Exercise data -
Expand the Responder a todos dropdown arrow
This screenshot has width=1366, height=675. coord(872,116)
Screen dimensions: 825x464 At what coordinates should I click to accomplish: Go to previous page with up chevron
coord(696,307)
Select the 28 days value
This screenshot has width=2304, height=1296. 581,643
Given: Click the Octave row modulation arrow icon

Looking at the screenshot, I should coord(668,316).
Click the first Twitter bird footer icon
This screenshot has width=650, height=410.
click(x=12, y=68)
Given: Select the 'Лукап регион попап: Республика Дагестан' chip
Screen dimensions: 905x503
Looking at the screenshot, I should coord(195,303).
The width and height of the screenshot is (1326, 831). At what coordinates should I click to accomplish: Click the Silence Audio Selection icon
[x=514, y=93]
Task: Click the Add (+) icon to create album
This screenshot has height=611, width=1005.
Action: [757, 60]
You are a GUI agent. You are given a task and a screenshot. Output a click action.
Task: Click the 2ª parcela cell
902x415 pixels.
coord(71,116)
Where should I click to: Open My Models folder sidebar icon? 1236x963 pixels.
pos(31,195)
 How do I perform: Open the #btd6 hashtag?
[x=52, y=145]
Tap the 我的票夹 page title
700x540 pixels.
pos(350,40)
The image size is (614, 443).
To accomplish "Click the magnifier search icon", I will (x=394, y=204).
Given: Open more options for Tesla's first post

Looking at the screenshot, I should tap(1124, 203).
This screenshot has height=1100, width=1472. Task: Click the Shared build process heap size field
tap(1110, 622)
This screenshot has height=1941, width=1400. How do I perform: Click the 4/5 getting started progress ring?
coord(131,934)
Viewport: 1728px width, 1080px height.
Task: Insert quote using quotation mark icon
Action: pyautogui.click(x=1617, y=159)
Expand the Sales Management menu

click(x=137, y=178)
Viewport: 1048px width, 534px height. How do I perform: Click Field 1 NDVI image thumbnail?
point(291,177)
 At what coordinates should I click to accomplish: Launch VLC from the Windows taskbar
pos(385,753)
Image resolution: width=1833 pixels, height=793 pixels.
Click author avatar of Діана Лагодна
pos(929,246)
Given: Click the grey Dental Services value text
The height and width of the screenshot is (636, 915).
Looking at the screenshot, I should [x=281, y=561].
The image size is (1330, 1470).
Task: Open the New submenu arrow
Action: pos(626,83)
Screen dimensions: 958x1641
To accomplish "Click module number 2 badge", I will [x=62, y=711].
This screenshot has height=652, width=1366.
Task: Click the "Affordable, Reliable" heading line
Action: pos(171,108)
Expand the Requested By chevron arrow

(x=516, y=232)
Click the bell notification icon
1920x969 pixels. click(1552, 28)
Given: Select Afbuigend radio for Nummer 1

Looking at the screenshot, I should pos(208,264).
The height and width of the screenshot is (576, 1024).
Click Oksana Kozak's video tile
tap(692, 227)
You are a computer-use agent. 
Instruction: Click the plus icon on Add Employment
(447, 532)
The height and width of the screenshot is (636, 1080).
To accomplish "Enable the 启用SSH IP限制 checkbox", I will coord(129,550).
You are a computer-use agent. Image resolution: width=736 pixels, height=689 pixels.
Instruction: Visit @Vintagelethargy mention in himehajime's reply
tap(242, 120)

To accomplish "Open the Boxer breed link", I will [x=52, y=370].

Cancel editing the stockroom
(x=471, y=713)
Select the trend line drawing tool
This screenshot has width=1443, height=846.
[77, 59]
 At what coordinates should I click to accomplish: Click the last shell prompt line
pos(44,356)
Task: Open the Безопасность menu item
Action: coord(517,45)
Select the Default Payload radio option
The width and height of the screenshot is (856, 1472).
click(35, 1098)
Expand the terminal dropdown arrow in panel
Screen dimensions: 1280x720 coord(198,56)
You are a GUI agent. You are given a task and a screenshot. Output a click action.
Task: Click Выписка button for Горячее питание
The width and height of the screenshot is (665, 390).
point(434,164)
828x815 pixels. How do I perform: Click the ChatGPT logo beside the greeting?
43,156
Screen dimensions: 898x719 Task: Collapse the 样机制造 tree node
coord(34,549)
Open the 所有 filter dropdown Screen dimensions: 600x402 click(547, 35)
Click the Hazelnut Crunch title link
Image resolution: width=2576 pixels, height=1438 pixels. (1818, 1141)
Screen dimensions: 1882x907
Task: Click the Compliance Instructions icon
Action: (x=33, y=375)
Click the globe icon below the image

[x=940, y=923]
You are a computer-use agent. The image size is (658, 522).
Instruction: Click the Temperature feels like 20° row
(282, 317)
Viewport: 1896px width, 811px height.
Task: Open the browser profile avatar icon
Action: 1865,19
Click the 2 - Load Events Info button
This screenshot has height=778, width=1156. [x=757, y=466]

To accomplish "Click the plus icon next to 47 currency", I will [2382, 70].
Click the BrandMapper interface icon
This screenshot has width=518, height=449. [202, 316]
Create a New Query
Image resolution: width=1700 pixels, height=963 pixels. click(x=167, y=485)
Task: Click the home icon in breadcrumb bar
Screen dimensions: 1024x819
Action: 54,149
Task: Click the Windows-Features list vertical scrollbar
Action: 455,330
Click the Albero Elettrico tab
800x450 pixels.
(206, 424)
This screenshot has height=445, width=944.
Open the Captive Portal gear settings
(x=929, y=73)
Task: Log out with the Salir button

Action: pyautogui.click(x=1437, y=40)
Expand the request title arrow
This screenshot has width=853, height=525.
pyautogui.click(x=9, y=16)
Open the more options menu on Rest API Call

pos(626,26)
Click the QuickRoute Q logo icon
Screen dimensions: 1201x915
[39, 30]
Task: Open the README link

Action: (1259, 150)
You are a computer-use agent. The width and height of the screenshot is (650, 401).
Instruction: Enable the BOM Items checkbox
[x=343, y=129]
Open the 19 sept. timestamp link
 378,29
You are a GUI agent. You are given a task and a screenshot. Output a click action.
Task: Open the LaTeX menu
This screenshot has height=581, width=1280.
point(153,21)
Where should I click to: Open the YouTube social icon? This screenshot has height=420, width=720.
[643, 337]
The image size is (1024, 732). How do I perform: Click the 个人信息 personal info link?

Exercise description -
Your task is to reproduce exactly the lines that begin with the one containing "Click the 2 - Load Events Info button" and continue to the end of the data, both ends included.

Task solution -
Click the 2 - Load Events Info button
This screenshot has height=778, width=1156. [x=757, y=466]

To accomplish "Click the plus icon next to 47 currency", I will [2382, 70].
Click the BrandMapper interface icon
This screenshot has width=518, height=449. [202, 316]
Create a New Query
Image resolution: width=1700 pixels, height=963 pixels. click(x=167, y=485)
Task: Click the home icon in breadcrumb bar
Screen dimensions: 1024x819
Action: 54,149
Task: Click the Windows-Features list vertical scrollbar
Action: 455,330
Click the Albero Elettrico tab
800x450 pixels.
(206, 424)
This screenshot has height=445, width=944.
Open the Captive Portal gear settings
(x=929, y=73)
Task: Log out with the Salir button

Action: pyautogui.click(x=1437, y=40)
Expand the request title arrow
This screenshot has width=853, height=525.
pyautogui.click(x=9, y=16)
Open the more options menu on Rest API Call

pos(626,26)
Click the QuickRoute Q logo icon
Screen dimensions: 1201x915
[39, 30]
Task: Open the README link

Action: (1259, 150)
You are a computer-use agent. The width and height of the screenshot is (650, 401).
Instruction: Enable the BOM Items checkbox
[x=343, y=129]
Open the 19 sept. timestamp link
 378,29
You are a GUI agent. You are given a task and a screenshot. Output a click action.
Task: Open the LaTeX menu
This screenshot has height=581, width=1280.
point(153,21)
Where should I click to: Open the YouTube social icon? This screenshot has height=420, width=720.
[643, 337]
The image size is (1024, 732). How do I perform: Click the 个人信息 personal info link?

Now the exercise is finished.